Supplementation with vitamin D did not result in a lower incidence of invasive cancer or cardiovascular events than placebo, another example of how theory guided practice before the scientific research was done.

https://www.nejm.org/doi/full/10.1056/NEJMoa1809944?query=featured_home

November 4, 2018

Statin Interaction Reference

Your EMR, Epocrates, Lexicomp and your local pharmacy may give you four different opinions on which drugs interact (and how much) with each other.

A week or so ago I did a physical on a patient on simvastatin with chronic gout. My EMR flagged a major interaction between simvastatin and colchicine. Epocrates had something bad to say about the combination of any statin I tried with colchicine. I decided to stew about it for a while.

Today I asked Dr. Google, and he served up what I wished I had heard about it when it was first published: An AHA statement about more than a dozen statin Drug-Drug interactions.

It turns out rosuvastatin has only one pathway for interaction with colchicine while simvastatin and atorvastatin have two, making rosuvastatin “reasonable”.

Whew…

Thanks, AHA, and thanks, Dr. Google!

“Coadministration of colchicine and rosuvastatin, fluvastatin, lovastatin, pitavastatin, and pravastatin is reasonable when clinically indicated. Dose reductions may be considered for atorvastatin, simvastatin, and lovastatin, given the potential for interactions mediated by both CYP3A4 and permeability glycoprotein (P-gp) pathways.”
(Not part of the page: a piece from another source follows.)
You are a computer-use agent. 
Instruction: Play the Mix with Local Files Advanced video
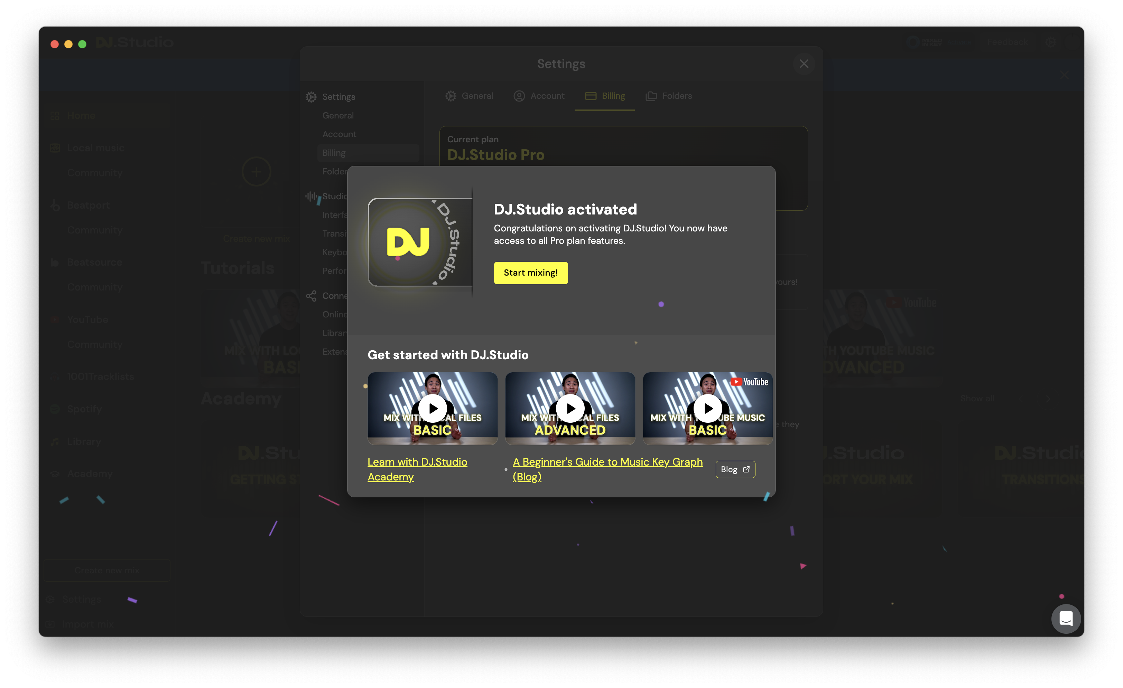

https://www.acc.org/latest-in-cardiology/ten-points-to-remember/2016/10/20/21/53/recommendations-for-management-of-clinically-significant-drug

October 28, 2018

Small practice, less doctor burnout?

“Just 13.5 percent of providers who work in SIPs reported being burnt out, according to a study published in the Journal of the American Board of Family Medicine, titled “Correlates of Burnout in Small Independent Primary Care Practices in an Urban Setting.” The survey’s respondents included 204 physicians and 31 nurse practitioners or physician assistants.

The survey used a one-item variant of the Maslach Burnout Inventory. Earlier results, such as the December 2015 Mayo Clinic Proceedings study, found that 54.4 percent of 6,880 physicians reported at least one symptom of burnout.”

https://wire.ama-assn.org/practice-management/small-practice-less-doctor-burnout-4-reasons-may-be

October 28, 2018

Cold, Wind, Darkness Kill

Fellow Swedes prove cold, wind, darkness and low pressure cause more heart attacks. So I moved to the northern coast of Maine… app.jamanetwork.com/?doi=10.1001/j…

October 26, 2018

BBC News: New ‘Trojan horse’ antibiotic promising

Bacteria crave iron. Our bodies try to keep iron from them. This antibiotic is bound to iron and bacteria gobble it up, only to be killed.

New ‘Trojan horse’ antibiotic promising_104034475_gettyimages-162534536.jpgIt uses a clever trick to sneak inside bacteria in order to kill the bugs.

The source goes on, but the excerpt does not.